By Sophie Vermeille, Jérémy Martinez & Frank-Adrien Papon
In a politically controversial attempt to modernize the French economy, French Minister of the Economy Emmanuel Macron had passed a sweeping law earlier this year, reforming many areas of French business law, including bankruptcy law. For the first time under French law shareholder removal from decisionmaking will be available for decisions affecting the future of a distressed company. This law is a step in the right direction to force shareholders to absorb the company’s losses and allow new shareholders to invest fresh money.

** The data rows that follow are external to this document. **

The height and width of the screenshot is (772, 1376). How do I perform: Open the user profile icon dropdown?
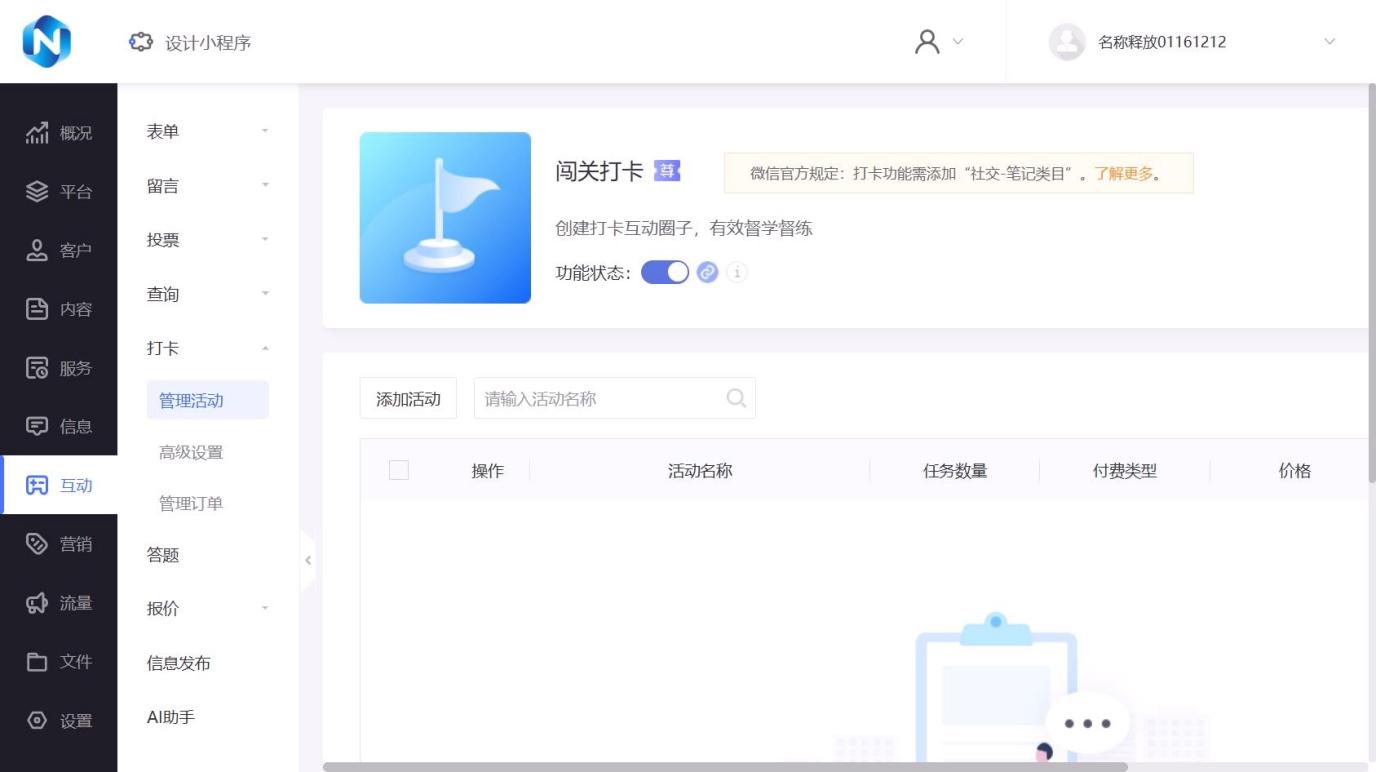(x=939, y=42)
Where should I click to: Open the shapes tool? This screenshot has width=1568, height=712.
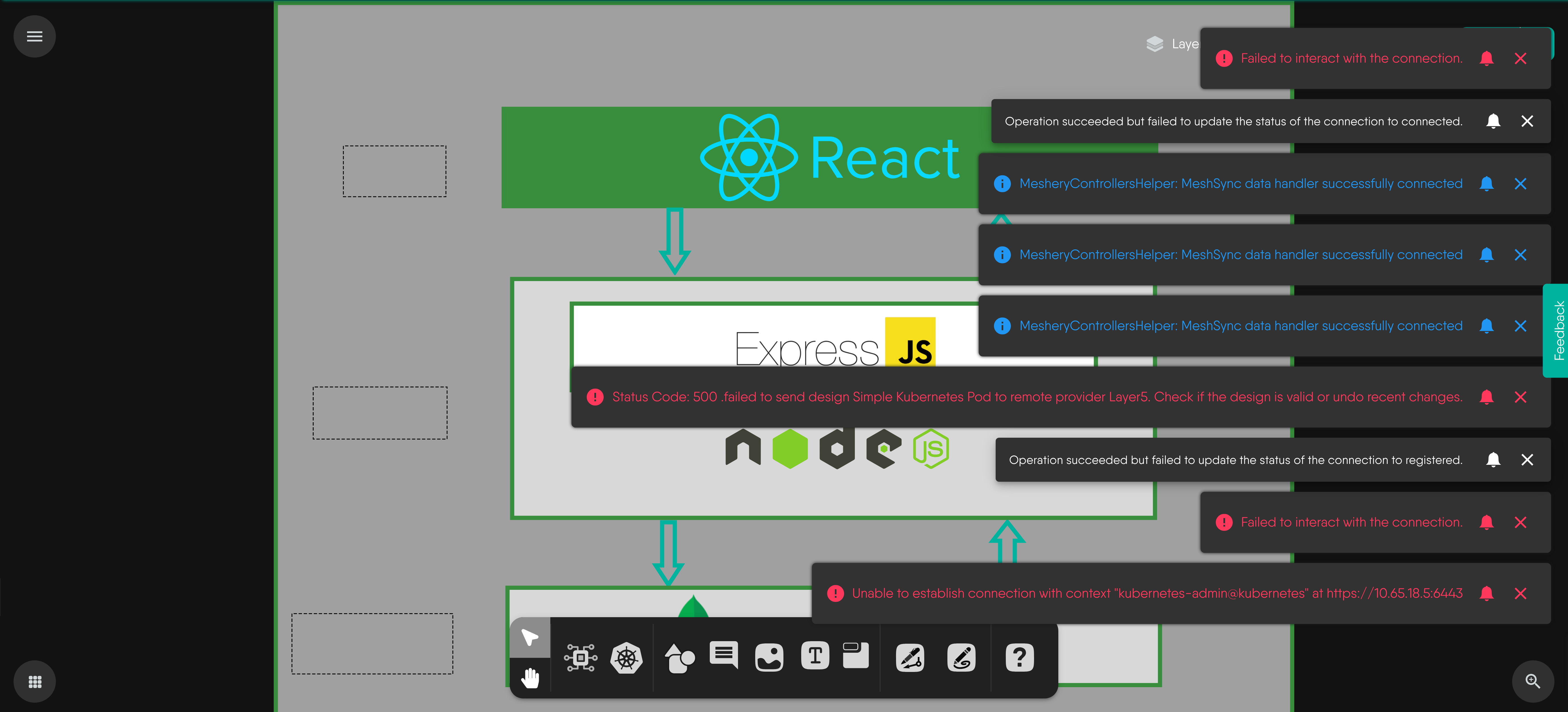[679, 658]
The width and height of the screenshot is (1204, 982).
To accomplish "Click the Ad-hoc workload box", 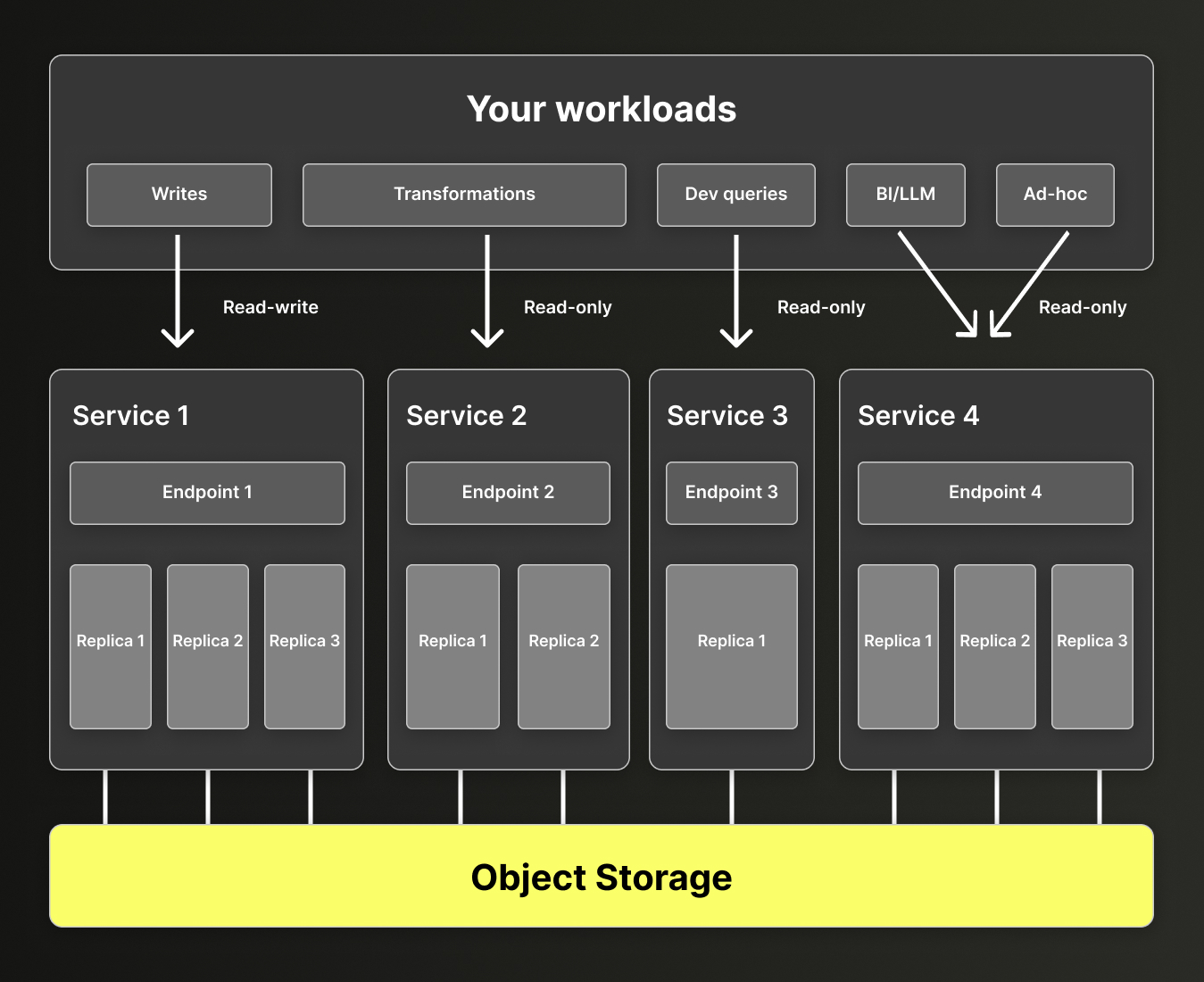I will 1055,195.
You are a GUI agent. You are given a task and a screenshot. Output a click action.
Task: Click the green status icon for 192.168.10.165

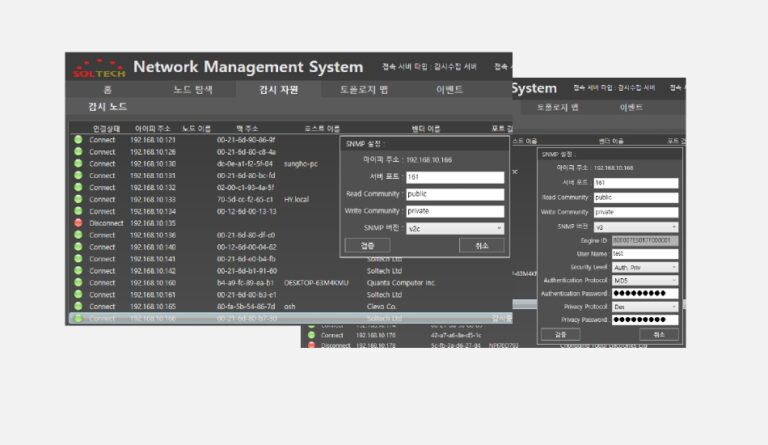click(78, 307)
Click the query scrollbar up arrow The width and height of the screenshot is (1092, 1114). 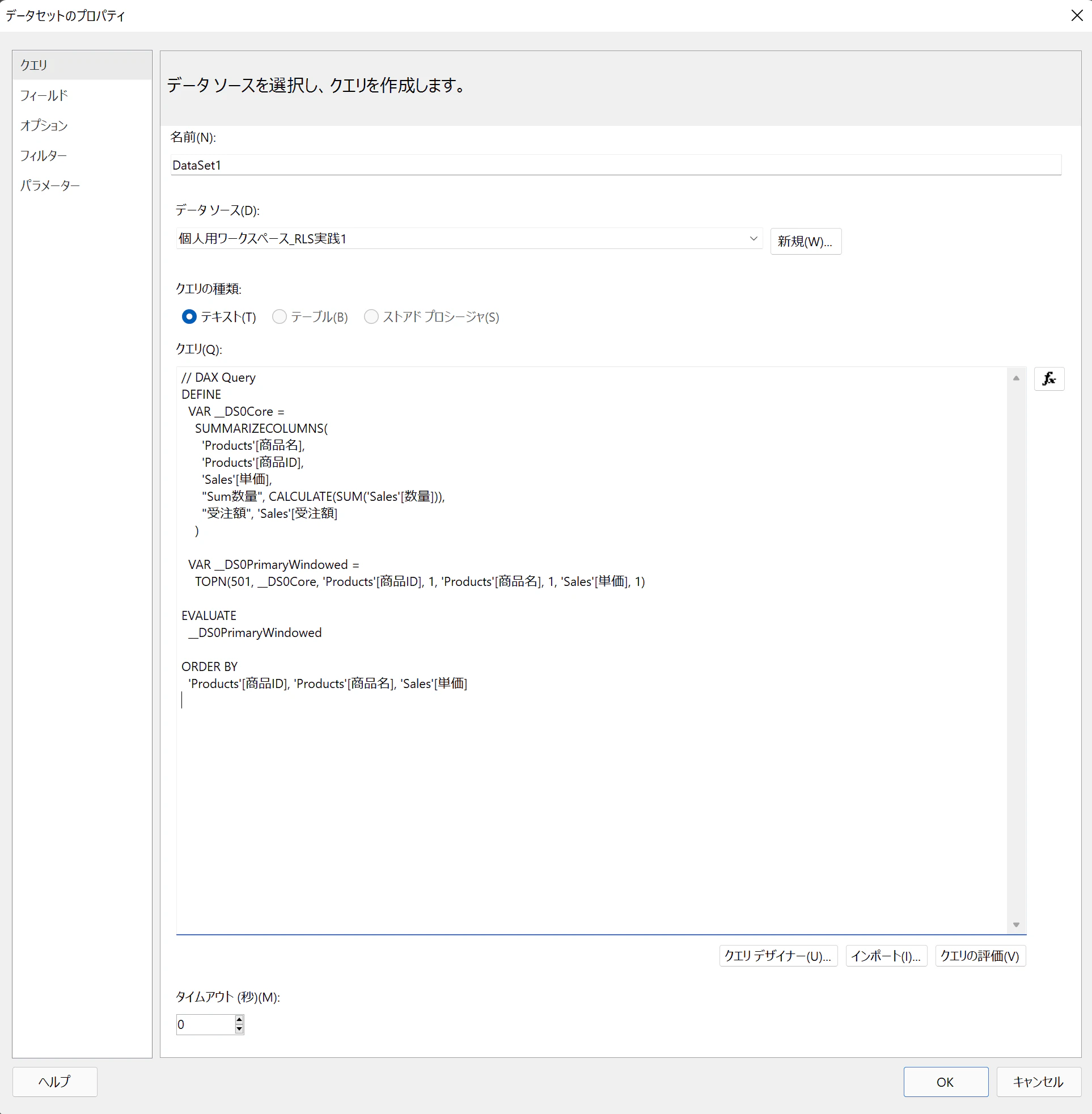tap(1015, 378)
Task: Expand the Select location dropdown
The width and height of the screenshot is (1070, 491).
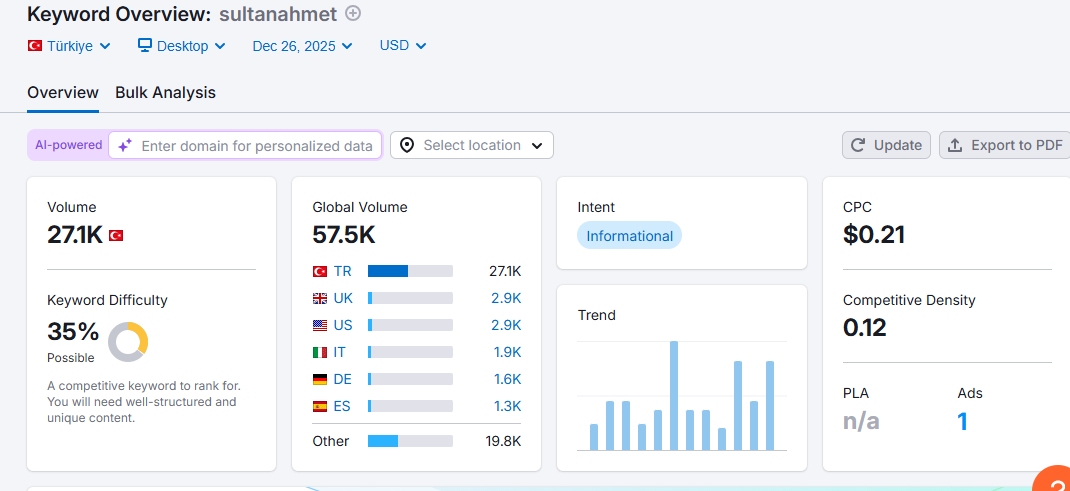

Unfortunately, the French government failed to use modern, world-class economic standards to govern a shareholder removal under the new law. First, by retaining an antiquated trigger of liquidity crisis instead of actual insolvency, the law fails to consider the enterprise value of the company as the proper economic basis to recognize that shares have become worthless, an essential element to provide legitimacy for their removal. Second, by requiring that a judge justify their removal by finding a “public necessity” to avoid a risk of “serious loss to the economy”, the law offers a weak constitutional safeguard for property rights, a loosely defined public interest standard, and little guidance for a judge to avoid arbitrary decisions and political pressure. This lack of economic and conceptual basis has unfortunately transformed a genuinely potentially useful attempt to reform French law into an inadequate and possibly even unconstitutional new law.